Segment Start: Selected excerpt

Mad Men and the Renaissance of Serial Dramas

Mad Men

Dapper Don Draper of Mad Men has been on everyone’s lips for years now. The hyper-masculine, Madison Avenue hero has smoked and drank his way into the hearts and minds of the nation and the world. Draper is not alone, however. Mad Men is a stand-out in a still-budding renaissance of serial dramas which inhabit cable and the Internet.

Cocktail parties are themed after Mad Men. Everyone talks about how they pine for the next season of Orange is the New Black, how intense Game of Thrones is, or speculate whether or not True Detective can surpass the bar set in season one. The Wire is everyone’s key reference point, as that series was an early example of what modern television is capable of.

When tracking trends such as these, it is hard to know where to say the genesis point was. Perhaps the miniseries of the late 1970’s and into the 1980’s is a good place to start. Shogun, Roots, and The Blue and the Grey, captured the imagination of the nation. These were weekly dramas which had a predetermined beginning, middle and end. They were easy to commit to because it was known that the duration would be short and the payoff would be phenomenal. Rather than slog through novels of over 300 pages, viewers could have a similar experience in the confines of a television show.

Segment End: Selected excerpt
Segment Start: Provided material

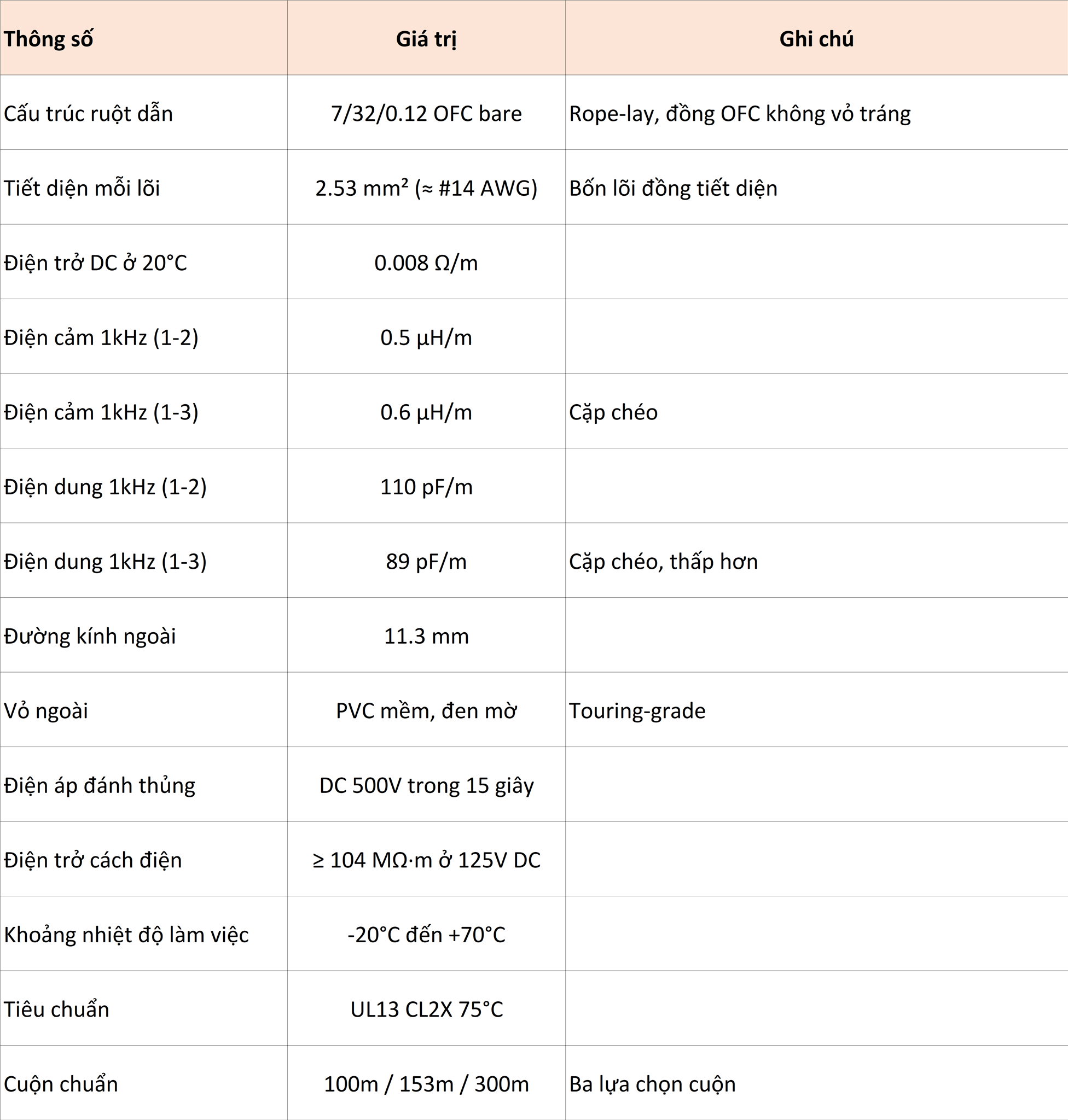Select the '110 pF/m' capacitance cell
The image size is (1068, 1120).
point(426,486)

Segment End: Provided material
Segment Start: Provided material

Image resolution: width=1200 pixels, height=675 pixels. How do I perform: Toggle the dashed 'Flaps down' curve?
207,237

Segment End: Provided material
Segment Start: Provided material

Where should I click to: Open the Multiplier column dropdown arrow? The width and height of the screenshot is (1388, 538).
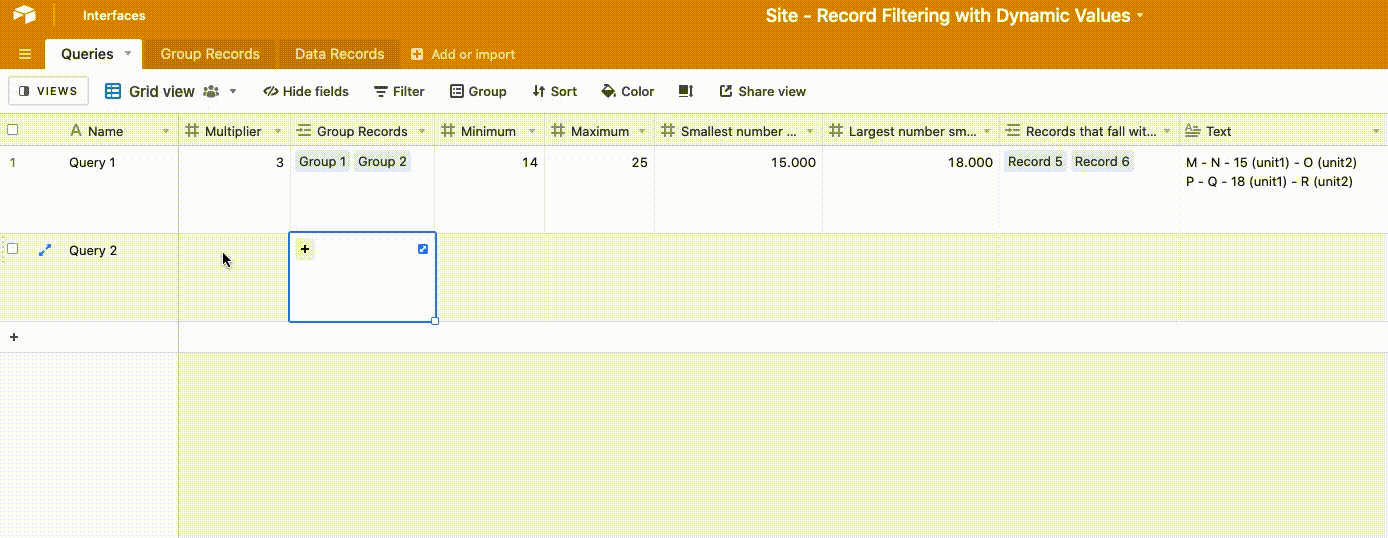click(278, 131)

Segment End: Provided material

▸ **Directions**
Extend the piece on Mad Men and the renaissance of serial dramas, beginning right after its last sentence.

▸ **Task result**
After the spate of miniseries, television adopted the aimless, arc-less soap opera formula. Episodes might be linked in some way, but a viewer was in no danger of feeling left out if she had missed last week’s 90210. Brenda, Dylan, and the gang were up to new shenanigans in a self-contained episode in which the only question was how much in or out of love one was with the other. There might have been a social issue or two for good measure. Mad Men unfolds on political, social, gender, and personal themes which is not uncommon in this renaissance of serial dramas.

When television was starting to look as bleary as Don Draper on a hungover Sunday morning, The Sopranos‘ depth and depravity kicked everything into high gear. The HBO series introduced the world to a complicated mobster whose violence and corruption served as a mirror on our own society. The series was less aimless and each season worked as a cohesive whole. With HBO, if you missed last week, the network would frequently rerun shows. Plus, by this time almost everyone had a VHS on which to record the show. If television writers had been sleeping, Tony Soprano’s pistol woke them up to the potential of complex characters, sweeping narrative arcs, and a depth and breadth previously only known in novels.

The world of serial dramas only kicked into high gear when The Wire hit HBO. A masterwork of narrative, character, and social commentary, David Simon’s epic showed America what it was. Simon exposed the phenomenon of ″juking the stats,″ of tearing down social institutions beneath a gauzy haze of shiny statistics.

Now, with the maturation of Netflix, Hulu, On Demand cable services, and the trusty DVD, entire seasons can be devoured in a weekend. We binge on shows the way Don Draper sucks down booze and cigarettes. Mad Men‘s excellence is commonplace in light of this renaissance of serial dramas. The United States and the rest of the technologically-enhanced world is fortunate to have so many rich, wonderful dramas. Their quality and number is unparalleled, but the question is whether the lessons the characters have to impart will produce action and change.